The funny thing is, school districts are terrified about that very thing. They often make it as hard as possible for spontaneous interactions to occur, even banning some of the above activities. Unless the activity is scripted or moderated, they don't want it.

And that's a true shame. In my experience, it's the spontaneous hook-ups that most often lead to a true educational moment. I favor giving kids the tools (age-appropriate, and with oversight), and letting them use them. Yes, I know that kids will initially need a lot of monitoring (particularly their language, which is often not even PG), and, yes, I know that there will need to be supervision to prevent them from contact with predators, but that's true for most activities involving kids.

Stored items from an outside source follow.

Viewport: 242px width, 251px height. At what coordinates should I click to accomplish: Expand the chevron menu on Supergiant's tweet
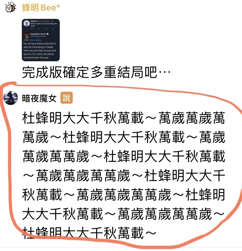point(58,34)
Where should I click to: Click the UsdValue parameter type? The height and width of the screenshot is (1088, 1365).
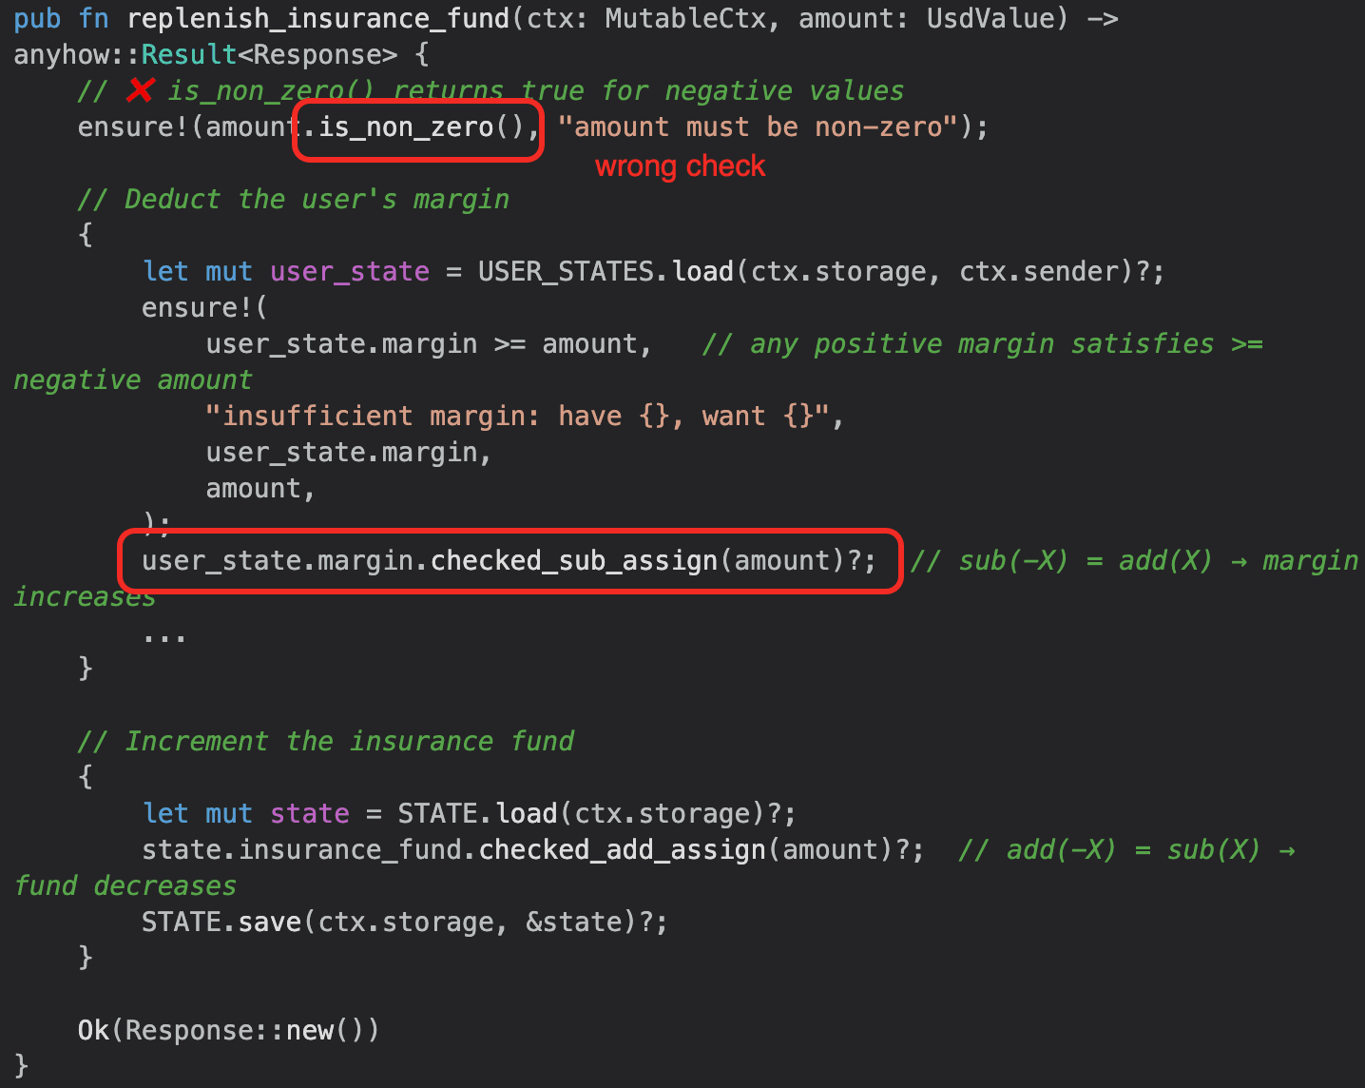[x=989, y=18]
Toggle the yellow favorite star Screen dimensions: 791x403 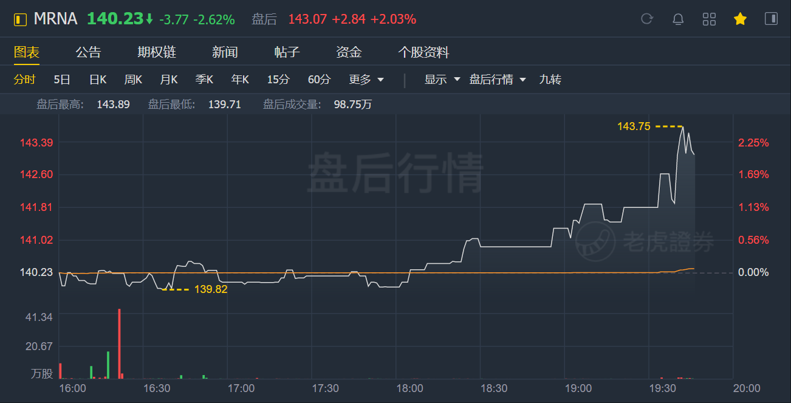pos(740,19)
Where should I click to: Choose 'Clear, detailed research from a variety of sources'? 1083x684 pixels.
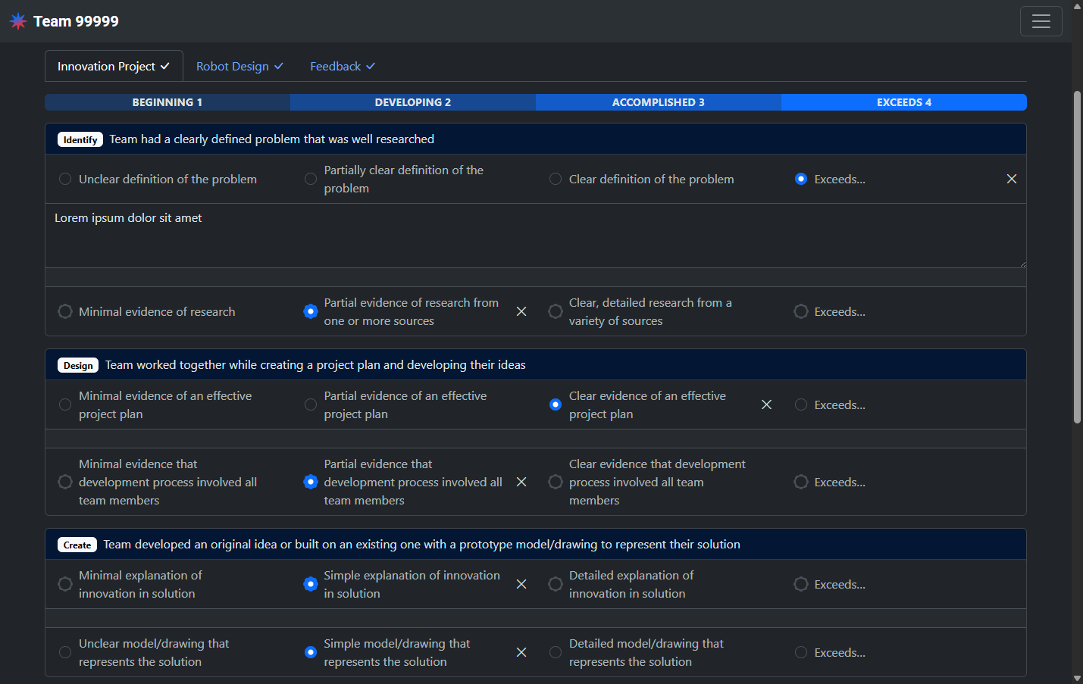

Rather than clamp down on all kids, single out the ones using inappropriate language, and send them a personal message (like, I know this is how you talk normally, but I believe that you can do better than this). If necessary, kick them off for a few days, longer if they don't learn the lesson. But, don't keep all kids from accessing the power of the web because of a few. It's better to teach them how to use it properly.

Tuesday, January 04, 2005


Blogging in educational circles is reaching the level of critical mass - it's not just for the techies. The blogging tools are widely available, the expertise needed is well within the reach of the average user, and its benefits for both students and teachers has been demonstrated over time.

Educational blogs range from commentary on education Joanne Jacobs, a writer who specializes in educational issues, graduate students and professorsJenny D. and Winston's Diary, an adjunct, and classroom teachers Ms. Frizzle, Behind the Desk, and I Am a Teacher, who is currently working as a substitute (as am I).